TASK SET:
(1) Answer these questions about the text on confidence intervals for the population mean.
(a) What structure does the text say confidence intervals are typically constructed with?
(b) What three factors can make the reliability factor and the standard error vary?
(c) Under what conditions is a z-statistic used as the reliability factor?
(2) Pick up the text on confidence intervals for the population mean and continue it past its last sentence.

### Seeing is believing!

Before you order, simply sign up for a free user account and in seconds you'll be experiencing the best in CFA exam preparation.

##### Subject 5. Confidence Intervals for the Population Mean and Selection of Sample Size
Confidence intervals are typically constructed using the following structure:

Confidence Interval = Point Estimate ± Reliability Factor x Standard Error

• The point estimate is the value of a sample statistic of the population parameter.
• The reliability factor is a number based on the sampling distribution of the point estimate and the degree of confidence (1 - α).
• Standard error refers to the standard error of the sample statistic that is used to produce the point estimate.

Whatever the distribution of the population, the sample mean is always the point estimate used to construct the confidence intervals for the population mean. The reliability factor and the standard error, however, may vary depending on three factors:

• Distribution of population: normal or non-normal
• Population variance: known or unknown
• Sample size: large or small

z-Statistic: a standard normal random variable

If a population is normally distributed with a known variance, a z-statistic is used as the reliability factor to construct confidence intervals for the population mean.

In practice, the population standard deviation is rarely known. However, learning how to compute a confidence interval when the standard deviation is known is an excellent introduction to how to compute a confidence interval when the standard deviation has to be estimated.

Three values are used to construct a confidence interval for μ:

• the sample mean (m)
• the value of z (which depends on the level of confidence)
• the standard error of the mean (σ)m

The confidence interval has m for its center and extends a distance equal to the product of z and in both directions. Therefore, the formula for a confidence interval is:

m - z σm <= μ <= m + z σm

For a (1 - α)% confidence interval for the population mean, the z-statistic to be used is zα/2. zα/2 denotes the points of the standard normal distribution such that α/2 of the probability falls in the right-hand tail.

SUPPLIED RECORDS:
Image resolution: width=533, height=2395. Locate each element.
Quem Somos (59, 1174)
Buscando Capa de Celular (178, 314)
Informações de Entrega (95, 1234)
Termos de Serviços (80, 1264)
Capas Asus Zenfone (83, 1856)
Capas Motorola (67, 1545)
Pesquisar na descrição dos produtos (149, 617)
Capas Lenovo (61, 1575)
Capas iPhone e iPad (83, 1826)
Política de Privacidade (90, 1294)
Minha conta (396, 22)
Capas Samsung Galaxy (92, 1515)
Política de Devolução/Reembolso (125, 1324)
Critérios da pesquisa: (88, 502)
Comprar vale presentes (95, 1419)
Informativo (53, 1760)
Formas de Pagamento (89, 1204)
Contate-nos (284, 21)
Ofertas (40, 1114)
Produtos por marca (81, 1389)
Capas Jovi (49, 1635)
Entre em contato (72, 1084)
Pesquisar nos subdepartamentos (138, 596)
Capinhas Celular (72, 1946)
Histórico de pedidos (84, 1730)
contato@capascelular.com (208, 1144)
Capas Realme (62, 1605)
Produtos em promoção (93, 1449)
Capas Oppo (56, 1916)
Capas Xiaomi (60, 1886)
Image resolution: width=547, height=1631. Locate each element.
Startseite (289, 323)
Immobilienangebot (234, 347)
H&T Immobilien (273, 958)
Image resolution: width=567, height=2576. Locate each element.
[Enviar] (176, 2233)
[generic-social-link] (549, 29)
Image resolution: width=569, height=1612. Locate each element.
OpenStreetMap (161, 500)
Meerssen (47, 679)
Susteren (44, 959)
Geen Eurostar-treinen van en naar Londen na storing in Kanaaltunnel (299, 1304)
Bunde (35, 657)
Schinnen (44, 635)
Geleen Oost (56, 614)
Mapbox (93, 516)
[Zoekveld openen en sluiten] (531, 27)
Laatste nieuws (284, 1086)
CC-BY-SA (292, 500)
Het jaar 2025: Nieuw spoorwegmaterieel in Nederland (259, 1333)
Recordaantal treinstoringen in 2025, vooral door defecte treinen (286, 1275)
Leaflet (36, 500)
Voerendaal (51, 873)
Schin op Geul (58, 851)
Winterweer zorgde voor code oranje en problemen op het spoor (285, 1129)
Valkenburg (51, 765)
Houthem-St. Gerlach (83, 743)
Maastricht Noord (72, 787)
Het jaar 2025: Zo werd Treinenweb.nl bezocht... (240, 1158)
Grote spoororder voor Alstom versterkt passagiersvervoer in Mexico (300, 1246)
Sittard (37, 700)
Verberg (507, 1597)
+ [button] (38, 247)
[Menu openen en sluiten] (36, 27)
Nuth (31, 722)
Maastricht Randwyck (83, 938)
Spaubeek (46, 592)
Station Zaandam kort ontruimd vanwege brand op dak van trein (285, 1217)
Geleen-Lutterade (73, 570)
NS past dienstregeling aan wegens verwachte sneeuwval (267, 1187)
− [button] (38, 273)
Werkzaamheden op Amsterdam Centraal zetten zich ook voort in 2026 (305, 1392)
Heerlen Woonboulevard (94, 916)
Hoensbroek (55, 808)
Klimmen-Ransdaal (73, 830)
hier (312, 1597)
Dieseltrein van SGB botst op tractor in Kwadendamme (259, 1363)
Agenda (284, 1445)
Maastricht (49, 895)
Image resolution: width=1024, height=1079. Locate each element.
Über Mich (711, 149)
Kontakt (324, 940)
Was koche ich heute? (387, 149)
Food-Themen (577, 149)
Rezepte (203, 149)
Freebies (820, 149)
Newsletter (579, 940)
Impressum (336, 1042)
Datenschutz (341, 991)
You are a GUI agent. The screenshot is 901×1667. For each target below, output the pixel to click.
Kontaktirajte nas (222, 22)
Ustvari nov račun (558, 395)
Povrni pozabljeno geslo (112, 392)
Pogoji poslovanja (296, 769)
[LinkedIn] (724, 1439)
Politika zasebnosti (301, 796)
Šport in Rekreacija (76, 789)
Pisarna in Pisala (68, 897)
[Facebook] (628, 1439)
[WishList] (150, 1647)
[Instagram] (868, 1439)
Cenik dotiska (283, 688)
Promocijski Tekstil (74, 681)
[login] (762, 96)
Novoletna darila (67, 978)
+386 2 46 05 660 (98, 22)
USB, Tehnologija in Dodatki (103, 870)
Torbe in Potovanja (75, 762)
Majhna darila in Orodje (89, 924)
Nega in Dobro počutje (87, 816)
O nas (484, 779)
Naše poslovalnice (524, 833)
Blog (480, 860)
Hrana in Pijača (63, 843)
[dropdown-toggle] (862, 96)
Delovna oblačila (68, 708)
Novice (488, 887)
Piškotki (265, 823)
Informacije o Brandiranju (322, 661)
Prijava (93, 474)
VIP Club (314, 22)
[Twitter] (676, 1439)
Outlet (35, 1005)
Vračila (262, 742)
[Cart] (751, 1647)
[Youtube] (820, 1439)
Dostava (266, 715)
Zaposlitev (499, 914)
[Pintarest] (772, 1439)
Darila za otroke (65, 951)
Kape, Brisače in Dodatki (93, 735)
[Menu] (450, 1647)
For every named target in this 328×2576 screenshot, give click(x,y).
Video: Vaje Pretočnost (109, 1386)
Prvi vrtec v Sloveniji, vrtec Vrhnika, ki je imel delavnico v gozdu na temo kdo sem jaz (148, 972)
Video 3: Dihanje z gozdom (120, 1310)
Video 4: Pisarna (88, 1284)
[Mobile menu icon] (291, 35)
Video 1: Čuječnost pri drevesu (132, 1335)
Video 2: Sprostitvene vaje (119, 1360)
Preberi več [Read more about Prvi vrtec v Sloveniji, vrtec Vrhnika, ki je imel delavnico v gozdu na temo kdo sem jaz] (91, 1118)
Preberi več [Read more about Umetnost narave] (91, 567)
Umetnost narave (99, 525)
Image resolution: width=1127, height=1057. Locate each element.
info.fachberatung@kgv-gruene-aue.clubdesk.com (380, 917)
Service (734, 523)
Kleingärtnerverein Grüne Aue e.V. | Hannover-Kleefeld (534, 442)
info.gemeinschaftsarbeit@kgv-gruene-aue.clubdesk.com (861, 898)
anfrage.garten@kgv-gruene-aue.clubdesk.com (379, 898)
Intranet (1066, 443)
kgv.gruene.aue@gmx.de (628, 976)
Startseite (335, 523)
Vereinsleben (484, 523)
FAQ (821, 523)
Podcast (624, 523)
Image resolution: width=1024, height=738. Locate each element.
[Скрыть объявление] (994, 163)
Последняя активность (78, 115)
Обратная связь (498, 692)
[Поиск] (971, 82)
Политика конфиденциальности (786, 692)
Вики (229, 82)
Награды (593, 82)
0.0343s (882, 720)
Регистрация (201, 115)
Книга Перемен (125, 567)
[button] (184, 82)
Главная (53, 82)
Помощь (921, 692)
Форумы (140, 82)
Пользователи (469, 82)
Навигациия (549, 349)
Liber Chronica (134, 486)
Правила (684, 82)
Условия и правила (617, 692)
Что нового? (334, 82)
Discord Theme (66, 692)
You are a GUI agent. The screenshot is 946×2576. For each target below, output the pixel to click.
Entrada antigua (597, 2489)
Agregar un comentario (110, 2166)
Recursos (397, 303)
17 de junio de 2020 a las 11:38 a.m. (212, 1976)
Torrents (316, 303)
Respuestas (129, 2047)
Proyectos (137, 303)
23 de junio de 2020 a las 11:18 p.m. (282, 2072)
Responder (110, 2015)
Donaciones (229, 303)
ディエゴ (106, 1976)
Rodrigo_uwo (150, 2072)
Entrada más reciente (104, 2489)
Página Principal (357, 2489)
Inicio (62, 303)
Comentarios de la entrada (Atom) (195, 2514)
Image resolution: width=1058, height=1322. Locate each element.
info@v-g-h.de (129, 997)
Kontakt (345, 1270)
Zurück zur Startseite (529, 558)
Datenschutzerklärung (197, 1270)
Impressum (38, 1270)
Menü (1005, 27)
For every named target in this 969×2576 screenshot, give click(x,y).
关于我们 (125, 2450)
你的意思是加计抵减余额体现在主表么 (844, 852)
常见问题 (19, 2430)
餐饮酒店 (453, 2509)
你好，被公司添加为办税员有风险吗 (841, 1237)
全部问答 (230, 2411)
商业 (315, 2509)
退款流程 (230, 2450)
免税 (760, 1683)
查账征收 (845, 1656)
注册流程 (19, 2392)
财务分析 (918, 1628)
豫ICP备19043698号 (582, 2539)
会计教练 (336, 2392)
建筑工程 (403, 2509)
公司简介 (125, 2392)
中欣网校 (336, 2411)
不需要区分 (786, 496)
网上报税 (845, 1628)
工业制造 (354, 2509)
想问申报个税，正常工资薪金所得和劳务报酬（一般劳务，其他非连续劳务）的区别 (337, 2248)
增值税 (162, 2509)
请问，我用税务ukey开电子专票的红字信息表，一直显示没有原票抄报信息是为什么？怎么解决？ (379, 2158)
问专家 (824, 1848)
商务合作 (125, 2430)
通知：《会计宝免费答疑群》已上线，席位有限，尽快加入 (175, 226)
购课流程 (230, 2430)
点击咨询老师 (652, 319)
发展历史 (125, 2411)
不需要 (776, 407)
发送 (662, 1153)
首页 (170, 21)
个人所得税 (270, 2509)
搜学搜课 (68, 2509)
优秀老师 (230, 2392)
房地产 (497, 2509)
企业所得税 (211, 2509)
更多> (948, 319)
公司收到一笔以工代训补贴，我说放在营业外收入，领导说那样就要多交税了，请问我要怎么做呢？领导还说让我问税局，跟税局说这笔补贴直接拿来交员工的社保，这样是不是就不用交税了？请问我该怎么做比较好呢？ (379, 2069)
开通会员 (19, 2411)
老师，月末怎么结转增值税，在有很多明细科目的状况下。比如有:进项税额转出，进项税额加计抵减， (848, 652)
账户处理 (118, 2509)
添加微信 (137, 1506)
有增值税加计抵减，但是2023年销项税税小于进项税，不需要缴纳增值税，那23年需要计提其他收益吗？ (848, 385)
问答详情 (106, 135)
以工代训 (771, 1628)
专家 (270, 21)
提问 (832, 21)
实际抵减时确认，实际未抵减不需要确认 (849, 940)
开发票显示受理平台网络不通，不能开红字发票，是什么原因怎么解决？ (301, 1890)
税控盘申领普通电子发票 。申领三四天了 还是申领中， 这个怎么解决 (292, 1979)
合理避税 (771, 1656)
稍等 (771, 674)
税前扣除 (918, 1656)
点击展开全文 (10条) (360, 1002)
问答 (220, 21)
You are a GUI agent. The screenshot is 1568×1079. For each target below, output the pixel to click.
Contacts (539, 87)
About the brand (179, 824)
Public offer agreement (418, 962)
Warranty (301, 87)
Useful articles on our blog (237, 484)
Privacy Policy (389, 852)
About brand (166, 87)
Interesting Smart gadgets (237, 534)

ANSWERS GIVEN:
(1)
(a) Confidence Interval = Point Estimate ± Reliability Factor x Standard Error.
(b) The distribution of the population (normal or non-normal), the population variance (known or unknown), and the sample size (large or small).
(c) A z-statistic is used when the population is normally distributed with a known variance.

(2)
Effectively, what is happening is that the (1 - α)% of the area that makes up the confidence interval falls in the center of the graph, that is, symmetrically around the mean. This leaves α% of the area in both tails, or α/2 % of area in each tail.

Commonly used reliability factors are as follows:

• 90% confidence intervals: z0.05 = 1.645. α is 10%, with 5% in each tail
• 95% confidence intervals: z0.025 = 1.96. α is 5%, with 2.5% in each tail
• 99% confidence intervals: z0.005 = 2.575. α is 1%, with 0.5% in each tail

Example

Assume that the standard deviation of SAT verbal scores in a school system is known to be 100. A researcher wishes to estimate the mean SAT score and compute a 95% confidence interval from a random sample of 10 scores.

The 10 scores are: 320, 380, 400, 420, 500, 520, 600, 660, 720, and 780. Therefore, m = 530, N = 10, and σm= 100 / 101/2 = 31.62. The value of z for the 95% confidence interval is the number of standard deviations one must go from the mean (in both directions) to contain .95 of the scores.

It turns out that one must go 1.96 standard deviations from the mean in both directions to contain .95 of the scores. The value of 1.96 was found using a z table. Since each tail is to contain .025 of the scores, you find the value of z for which 1 - 0.025 = 0.975 of the scores are below. This value is 1.96.

All the components of the confidence interval are now known: m = 530, σm = 31.62, z = 1.96.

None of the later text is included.